*PROBLEM REQUIREMENTS:* Count up the lines below in which the string "agent" appears. The reply should be that number alone.

-- THE DATA follows --

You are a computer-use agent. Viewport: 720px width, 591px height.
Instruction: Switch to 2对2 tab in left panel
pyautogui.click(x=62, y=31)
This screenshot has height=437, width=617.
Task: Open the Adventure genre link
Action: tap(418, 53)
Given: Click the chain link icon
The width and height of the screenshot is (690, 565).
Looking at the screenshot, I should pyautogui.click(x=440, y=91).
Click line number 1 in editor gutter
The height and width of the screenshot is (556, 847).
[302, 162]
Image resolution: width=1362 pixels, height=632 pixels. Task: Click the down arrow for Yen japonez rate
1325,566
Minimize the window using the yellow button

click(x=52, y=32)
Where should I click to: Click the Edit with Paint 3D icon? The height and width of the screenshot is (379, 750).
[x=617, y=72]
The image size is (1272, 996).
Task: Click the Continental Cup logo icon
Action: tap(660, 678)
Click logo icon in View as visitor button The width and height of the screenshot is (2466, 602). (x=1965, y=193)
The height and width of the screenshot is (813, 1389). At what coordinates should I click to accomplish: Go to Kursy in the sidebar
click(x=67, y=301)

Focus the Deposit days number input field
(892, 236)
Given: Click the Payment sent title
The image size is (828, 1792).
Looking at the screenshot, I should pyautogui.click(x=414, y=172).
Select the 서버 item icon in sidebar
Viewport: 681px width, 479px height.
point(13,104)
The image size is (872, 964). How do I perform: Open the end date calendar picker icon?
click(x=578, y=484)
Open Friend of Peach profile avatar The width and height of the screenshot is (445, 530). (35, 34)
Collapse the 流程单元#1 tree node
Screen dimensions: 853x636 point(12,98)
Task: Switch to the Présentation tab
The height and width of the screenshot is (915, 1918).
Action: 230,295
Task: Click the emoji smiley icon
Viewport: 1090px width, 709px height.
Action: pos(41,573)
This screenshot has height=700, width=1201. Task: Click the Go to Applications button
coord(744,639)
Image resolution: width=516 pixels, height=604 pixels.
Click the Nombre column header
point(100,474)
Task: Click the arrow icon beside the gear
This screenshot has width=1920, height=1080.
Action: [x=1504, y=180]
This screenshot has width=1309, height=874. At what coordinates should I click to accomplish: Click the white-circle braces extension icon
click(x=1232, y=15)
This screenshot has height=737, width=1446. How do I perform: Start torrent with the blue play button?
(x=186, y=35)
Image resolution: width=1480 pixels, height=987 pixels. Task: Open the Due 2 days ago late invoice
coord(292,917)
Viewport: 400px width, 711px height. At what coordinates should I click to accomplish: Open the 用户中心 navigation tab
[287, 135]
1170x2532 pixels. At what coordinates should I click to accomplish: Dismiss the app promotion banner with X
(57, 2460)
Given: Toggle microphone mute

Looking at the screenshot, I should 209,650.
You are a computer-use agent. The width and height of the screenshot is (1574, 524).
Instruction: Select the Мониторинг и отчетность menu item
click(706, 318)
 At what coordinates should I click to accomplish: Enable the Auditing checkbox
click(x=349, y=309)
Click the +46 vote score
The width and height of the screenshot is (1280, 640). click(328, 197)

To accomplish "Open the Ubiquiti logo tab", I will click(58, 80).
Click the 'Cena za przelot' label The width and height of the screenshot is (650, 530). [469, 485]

-- THE DATA concluded --

*OUTPUT FOR THIS EXERCISE:* 2